Putting all together
Always stop at the start of the drive and inspect the area to be bogged.
Make sure there is enough water on the dirt and check for misfires, steels, bolts and any other hazards in the dirt.
Push the right hand side up and then the left, leaving yourself with a clean road way to work on.
Bog the heading side to side cleaning the windrows up and rolling the road in as you go.
Once you can’t get a full bucket any more its time to rake the walls first then the face as per mine standard
Get the last of the dirt, stopping when you start getting less than a quarter a bucket of dirt. The rest of the dirt at the face should be used to build the road form 4 cuts in.
Wash down the face and mark up the butt APMS
Back blade the road way out to the drive, clean up any mess left and always get out and check the drive before moving on.
Report that the heading is ready for bolting and scaling leaving the drive APMS.
Bogging a Decline
It is fundamentally the same as bogging a level cut except you can get thrown around the bogger a lot easier if you make a mistake.

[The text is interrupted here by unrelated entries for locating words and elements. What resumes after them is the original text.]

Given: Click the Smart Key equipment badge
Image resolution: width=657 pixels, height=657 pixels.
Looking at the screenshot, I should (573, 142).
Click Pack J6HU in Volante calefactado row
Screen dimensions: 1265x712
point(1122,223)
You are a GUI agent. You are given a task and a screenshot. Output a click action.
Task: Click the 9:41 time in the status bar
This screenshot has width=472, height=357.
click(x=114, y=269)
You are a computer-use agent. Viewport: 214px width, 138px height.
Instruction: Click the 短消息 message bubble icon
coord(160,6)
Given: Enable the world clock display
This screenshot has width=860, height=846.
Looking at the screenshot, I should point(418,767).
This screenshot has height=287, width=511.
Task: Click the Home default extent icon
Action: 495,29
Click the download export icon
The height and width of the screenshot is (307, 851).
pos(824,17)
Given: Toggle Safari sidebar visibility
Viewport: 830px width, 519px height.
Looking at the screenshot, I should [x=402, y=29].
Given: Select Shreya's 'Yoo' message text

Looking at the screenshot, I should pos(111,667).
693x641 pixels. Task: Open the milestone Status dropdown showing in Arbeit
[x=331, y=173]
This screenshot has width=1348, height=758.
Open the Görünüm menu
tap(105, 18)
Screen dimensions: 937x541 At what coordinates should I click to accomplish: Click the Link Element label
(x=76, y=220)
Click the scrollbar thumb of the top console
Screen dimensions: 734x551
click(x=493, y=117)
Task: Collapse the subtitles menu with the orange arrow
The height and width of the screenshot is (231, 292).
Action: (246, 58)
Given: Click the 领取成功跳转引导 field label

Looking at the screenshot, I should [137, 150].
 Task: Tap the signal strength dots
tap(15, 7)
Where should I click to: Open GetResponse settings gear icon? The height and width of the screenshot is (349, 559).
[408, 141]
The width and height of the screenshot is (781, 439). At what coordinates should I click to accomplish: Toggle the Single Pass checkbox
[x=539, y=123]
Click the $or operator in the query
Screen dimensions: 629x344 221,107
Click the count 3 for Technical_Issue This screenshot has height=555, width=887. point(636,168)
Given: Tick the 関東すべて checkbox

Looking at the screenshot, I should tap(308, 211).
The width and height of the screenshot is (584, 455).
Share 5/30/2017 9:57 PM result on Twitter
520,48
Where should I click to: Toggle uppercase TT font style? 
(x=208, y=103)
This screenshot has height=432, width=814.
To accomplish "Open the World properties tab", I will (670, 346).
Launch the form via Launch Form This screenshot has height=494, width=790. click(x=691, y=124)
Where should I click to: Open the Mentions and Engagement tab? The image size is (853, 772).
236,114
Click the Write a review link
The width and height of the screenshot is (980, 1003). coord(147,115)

It is important to use the grade lines to get the right level when first pushing up.
When bogging down a decline you will have gravity on your side so instead of dumping the bucket back into the dirt just raise and crowd the bucket.
Bogging on an Incline
The biggest problem with bogging an incline is wheel spin. By dropping the bucket back into the dirt this keeps the weight on the front wheels. In most inclines it will take two goes to get a full bucket of dirt.